═════ SOURCE DOCUMENT
Math and taxes time, everybody!
Even better. As long as the Roth IRA has been open at least 5 years, rollover contributions can be tapped immediately. So the 5 year waiting period may be 0 years! http://www.investopedia.com/articles/retirement/09/roth-401k-rollover.asp#axzz1yMSOaL8U
That article refers only to post-59.5 distributions, not to any-age withdrawal of principal. I believe that rule doesn't apply to conversions, based on this bogleheads thread. For sure, you need to wait five years for a traditional 401k, so I assumed a Roth works the same way. The thread appears to support that.

Am I correct in saying that only their contributions are accessible before 59.5?  Employer match and non elective employer contributions are considered pretax contributions and can not be removed penalty free before 59.5.  Please correct me if I am wrong.
I had always assumed that anything that got moved from a 401k account would be a contribution, but it makes more sense that the nature of each dollar in the account (i.e., earnings or contribution) is preserved, which turns out to be the case. The same vanguard thread explains that pretty nicely:
Quote
Your Roth 401k balance must be CHARACTERIZED as a certain type of Roth IRA balance. The [401k contributions are] treated as additional Roth IRA contributions bringing your total balance of these regular contributions up to 37k. The [earnings are] added to your Roth IRA earnings bringing that total up to 7k. Your total Roth IRA balance is 44k. You can take out up to 37k tax and penalty free.
══════════
═════ DATASET EXTRACT
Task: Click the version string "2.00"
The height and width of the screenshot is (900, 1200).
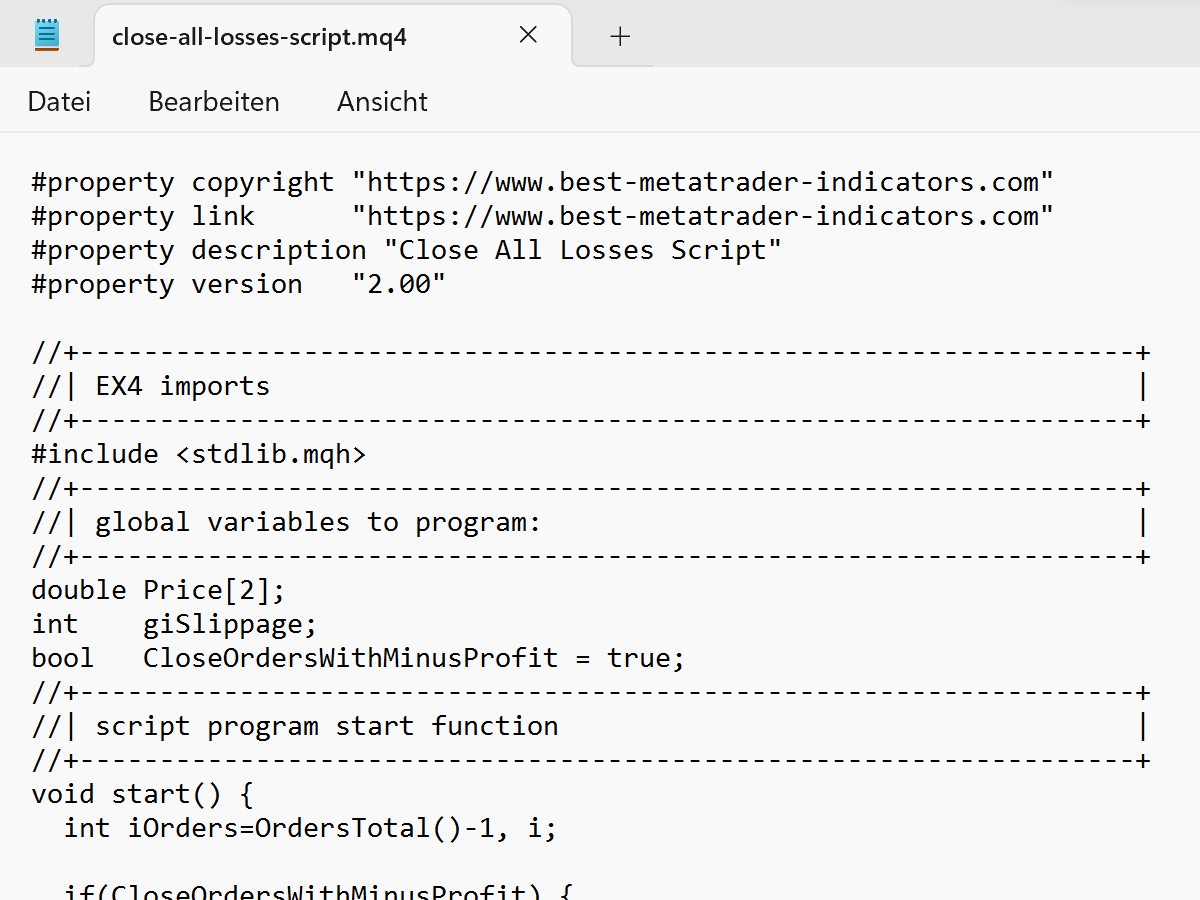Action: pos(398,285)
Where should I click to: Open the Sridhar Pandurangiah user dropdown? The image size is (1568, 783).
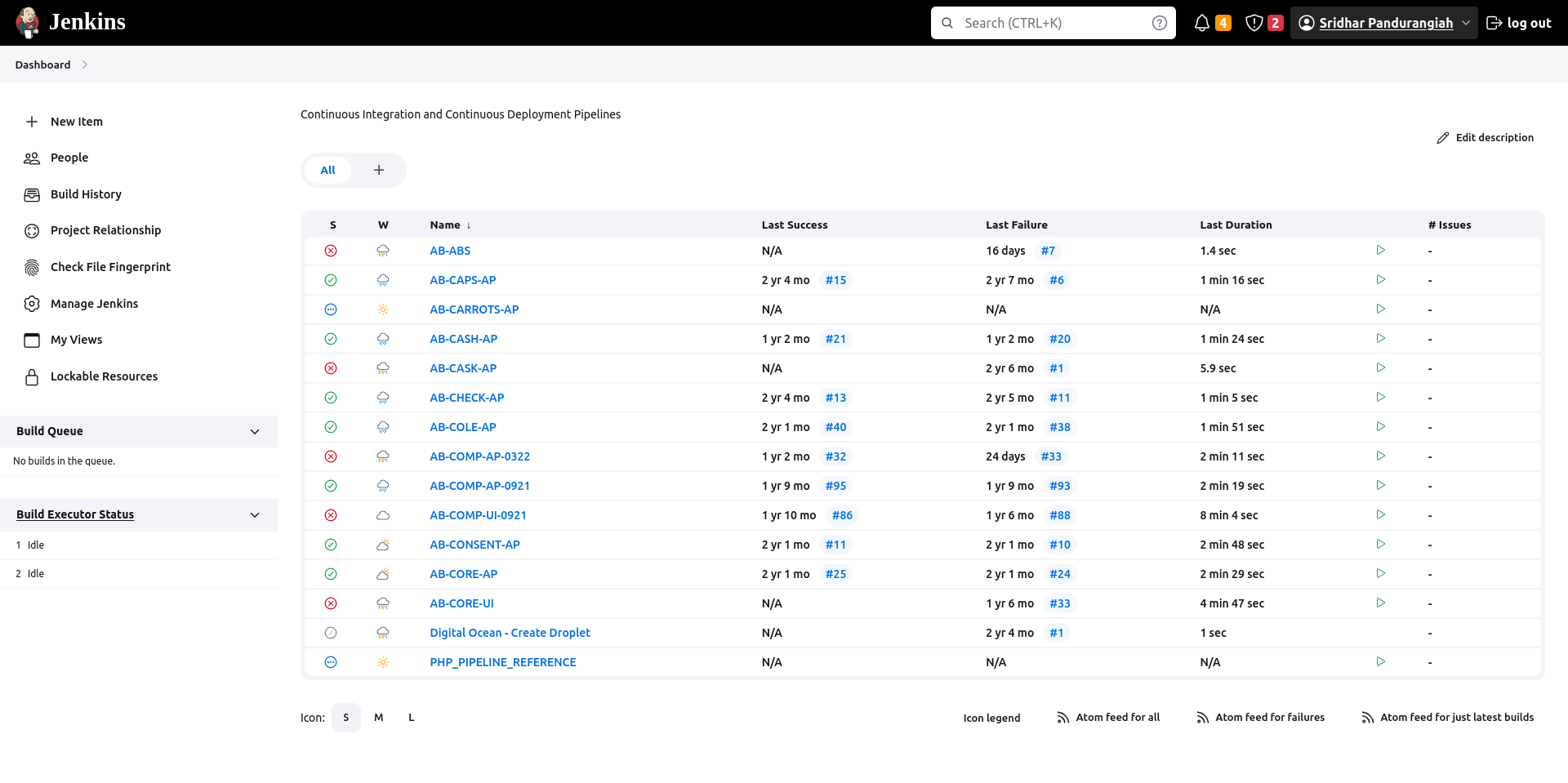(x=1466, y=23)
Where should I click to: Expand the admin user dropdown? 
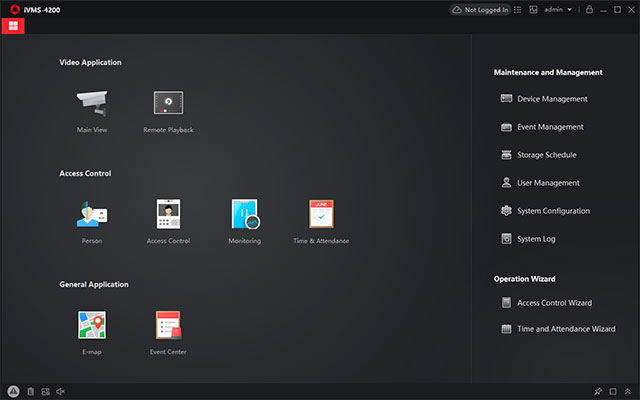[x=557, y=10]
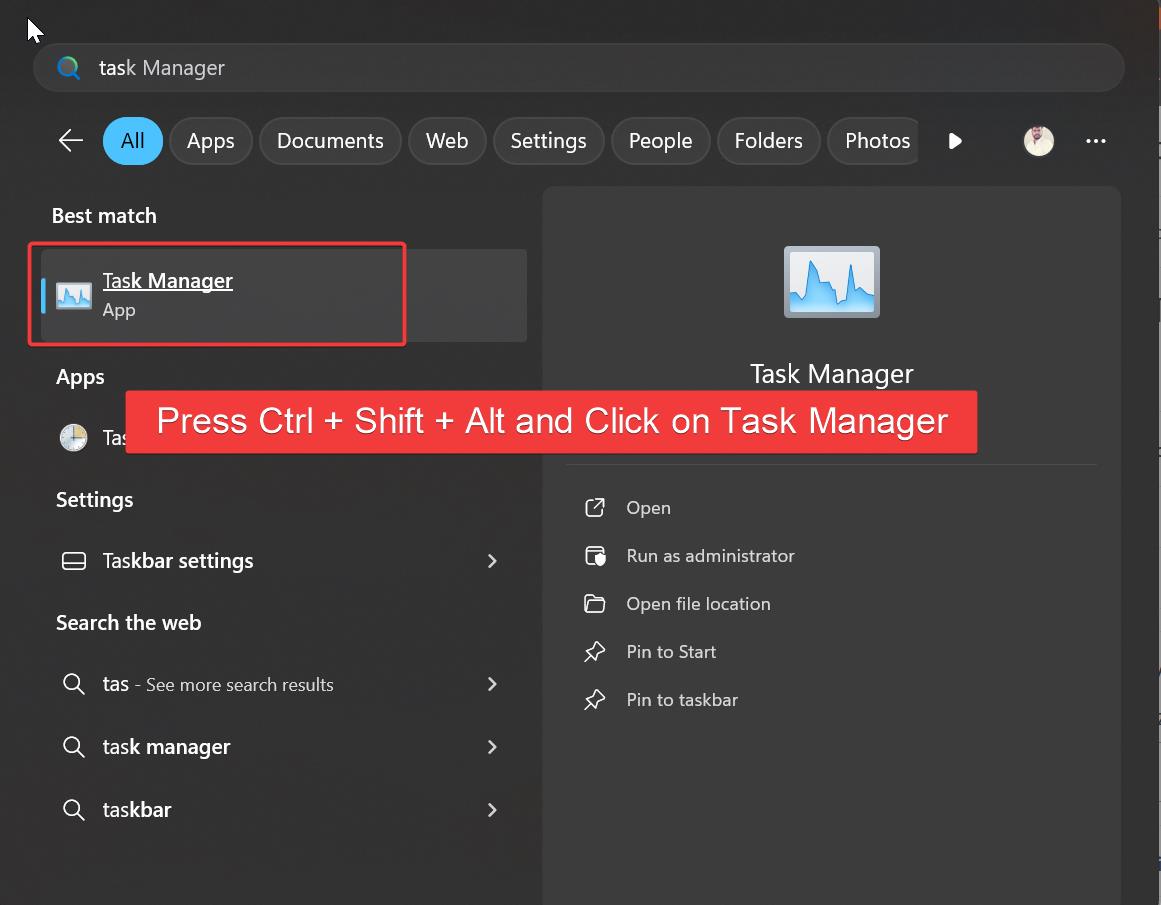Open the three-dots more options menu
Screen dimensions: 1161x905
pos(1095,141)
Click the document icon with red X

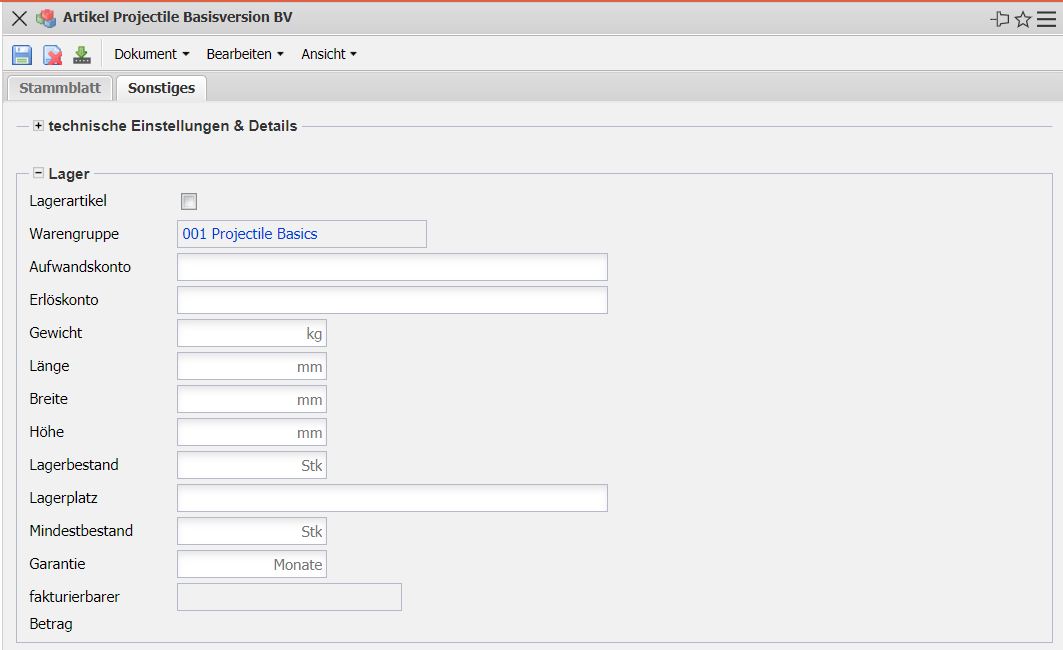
══════════
- _REQUESTS_:
**1)** Answer these questions about the Roth rollover discussion:
(a) How long must the Roth IRA have been open for rollover contributions to be tapped immediately?
(b) For which kind of account does the writer say you definitely need to wait five years?
(c) In the quoted example, what is the total Roth IRA balance?
**2)** Echo the Roth rollover discussion word for word, starting at "Math and taxes" and ending at "to support that.".
**3)** How would you say this sentence from the Roth rollover discussion in Spanish: "You can take out up to 37k tax and penalty free."

- _THE RESULTS_:
**1)**
(a) At least 5 years.
(b) A traditional 401k.
(c) 44k.

**2)**
Math and taxes time, everybody!
Even better. As long as the Roth IRA has been open at least 5 years, rollover contributions can be tapped immediately. So the 5 year waiting period may be 0 years! http://www.investopedia.com/articles/retirement/09/roth-401k-rollover.asp#axzz1yMSOaL8U
That article refers only to post-59.5 distributions, not to any-age withdrawal of principal. I believe that rule doesn't apply to conversions, based on this bogleheads thread. For sure, you need to wait five years for a traditional 401k, so I assumed a Roth works the same way. The thread appears to support that.

**3)** Puede retirar hasta 37k libres de impuestos y de penalizaciones.